Outro ponto de destaque é uma rasa análise política da conjuntura e das alianças da época, com menção expressa a figuras políticas como Brizola, Tancredo Neves, Miguel Arraes e Luiz Inácio Lula da Silva, além de organizações sindicais, como da CUT (Central Única dos Trabalhadores), que segundo os militares era considerada um grande “sonho” dos opositores da ditadura civil militar que vigorou no País entre 1964 e 1985.

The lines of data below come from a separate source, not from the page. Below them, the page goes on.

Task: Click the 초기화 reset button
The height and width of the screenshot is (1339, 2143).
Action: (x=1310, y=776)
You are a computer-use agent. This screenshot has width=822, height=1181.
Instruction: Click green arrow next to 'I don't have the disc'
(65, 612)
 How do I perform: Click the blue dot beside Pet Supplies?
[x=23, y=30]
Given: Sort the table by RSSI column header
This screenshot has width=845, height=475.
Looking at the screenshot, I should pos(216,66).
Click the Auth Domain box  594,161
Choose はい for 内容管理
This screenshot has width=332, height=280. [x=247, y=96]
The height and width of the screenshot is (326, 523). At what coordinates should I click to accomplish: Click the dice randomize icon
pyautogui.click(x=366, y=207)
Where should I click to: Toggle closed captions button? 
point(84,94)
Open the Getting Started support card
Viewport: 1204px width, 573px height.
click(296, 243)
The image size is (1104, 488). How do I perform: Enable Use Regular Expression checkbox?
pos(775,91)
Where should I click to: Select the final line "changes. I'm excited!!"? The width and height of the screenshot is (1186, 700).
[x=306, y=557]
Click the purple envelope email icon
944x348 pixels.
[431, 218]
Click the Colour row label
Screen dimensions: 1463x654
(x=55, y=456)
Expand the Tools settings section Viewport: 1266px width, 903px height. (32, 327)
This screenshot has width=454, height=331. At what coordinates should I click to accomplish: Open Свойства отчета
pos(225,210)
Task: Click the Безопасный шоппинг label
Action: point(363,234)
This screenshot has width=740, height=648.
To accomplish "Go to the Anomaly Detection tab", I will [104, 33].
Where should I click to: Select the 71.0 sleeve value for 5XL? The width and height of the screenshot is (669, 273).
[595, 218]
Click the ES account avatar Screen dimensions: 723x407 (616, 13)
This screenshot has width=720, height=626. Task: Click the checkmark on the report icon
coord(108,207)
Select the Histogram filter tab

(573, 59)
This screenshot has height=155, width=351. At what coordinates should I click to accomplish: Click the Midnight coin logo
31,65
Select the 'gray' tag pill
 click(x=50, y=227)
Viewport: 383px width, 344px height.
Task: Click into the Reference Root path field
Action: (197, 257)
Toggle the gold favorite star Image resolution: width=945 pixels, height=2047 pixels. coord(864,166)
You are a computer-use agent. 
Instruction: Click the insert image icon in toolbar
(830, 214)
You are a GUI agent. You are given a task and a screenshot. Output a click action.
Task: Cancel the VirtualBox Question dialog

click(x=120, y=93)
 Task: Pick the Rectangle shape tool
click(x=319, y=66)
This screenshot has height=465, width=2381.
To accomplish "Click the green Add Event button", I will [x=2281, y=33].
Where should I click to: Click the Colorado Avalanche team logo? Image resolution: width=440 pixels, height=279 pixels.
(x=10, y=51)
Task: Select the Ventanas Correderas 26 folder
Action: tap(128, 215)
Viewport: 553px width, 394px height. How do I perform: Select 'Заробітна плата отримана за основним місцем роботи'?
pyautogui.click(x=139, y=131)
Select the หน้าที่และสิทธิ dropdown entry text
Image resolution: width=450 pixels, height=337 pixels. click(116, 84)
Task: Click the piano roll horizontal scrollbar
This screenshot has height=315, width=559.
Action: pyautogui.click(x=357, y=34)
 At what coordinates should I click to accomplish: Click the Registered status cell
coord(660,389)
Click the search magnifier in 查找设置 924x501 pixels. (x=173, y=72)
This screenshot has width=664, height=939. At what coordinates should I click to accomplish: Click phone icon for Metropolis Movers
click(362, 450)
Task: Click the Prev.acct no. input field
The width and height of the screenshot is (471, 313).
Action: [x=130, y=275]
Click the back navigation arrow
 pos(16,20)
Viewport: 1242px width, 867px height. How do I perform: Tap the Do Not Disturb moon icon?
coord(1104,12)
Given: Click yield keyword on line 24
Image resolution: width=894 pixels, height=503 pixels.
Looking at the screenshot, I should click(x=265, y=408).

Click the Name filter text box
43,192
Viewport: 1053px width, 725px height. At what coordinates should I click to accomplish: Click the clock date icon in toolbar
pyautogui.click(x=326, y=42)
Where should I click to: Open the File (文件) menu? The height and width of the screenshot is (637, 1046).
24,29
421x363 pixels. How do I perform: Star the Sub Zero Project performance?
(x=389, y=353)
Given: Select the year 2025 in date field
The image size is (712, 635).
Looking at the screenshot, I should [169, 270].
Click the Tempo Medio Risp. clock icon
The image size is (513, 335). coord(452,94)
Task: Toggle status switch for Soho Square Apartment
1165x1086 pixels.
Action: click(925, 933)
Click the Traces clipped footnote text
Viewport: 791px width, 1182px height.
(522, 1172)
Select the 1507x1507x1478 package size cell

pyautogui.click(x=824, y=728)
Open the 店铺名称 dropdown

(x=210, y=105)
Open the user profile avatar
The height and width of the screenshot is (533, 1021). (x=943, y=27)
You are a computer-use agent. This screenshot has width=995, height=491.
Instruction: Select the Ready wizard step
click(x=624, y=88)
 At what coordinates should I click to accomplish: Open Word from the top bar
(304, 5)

Os documentos revelam também um informe em língua espanhola, denominado "Operação Congonhas", referente à estrutura e organização de organizações de militância e guerrilha contra a ditadura argentina. Apesar de ser datado e assinado a partir da cidade de São Paulo, procuradores do grupo Justiça de Transição acreditam que o texto tenha sido produzido por militares argentinos e compartilhado com a ditadura brasileira.
A existência da Operação Condor já havia sido feita através de outros documentos, como os do Departamento de Estado dos Estados Unidos, sobre o teor da reunião que selou a aliança entre os governos militares. Os documentos encontrados divulgados recentemente, no entanto, são os primeiros das Forças Armadas brasileiras sobre a operação conjunta.
Formalizada em reunião secreta em Santiago do Chile no final de outubro de 1975, a Operação Condor se tratou de uma aliança entre as ditaduras instaladas nos países do Cone Sul— Argentina, Bolívia, Brasil, Chile, Paraguai e Uruguai — para a realização de atividades coordenadas, de forma clandestina e à margem da lei, com o objetivo de vigiar, sequestrar, torturar, assassinar e fazer desaparecer militantes políticos que faziam oposição aos regimes militares da região na década de 1970.
De acordo com o Ministério Público Federal, a documentação apreendida na casa de Malhães e divulgada nesta semana foi compartilhada formalmente com a Argentina e já foi anunciada uma reunião especializada dos Ministérios Públicos do Mercosul, em Buenos Aires.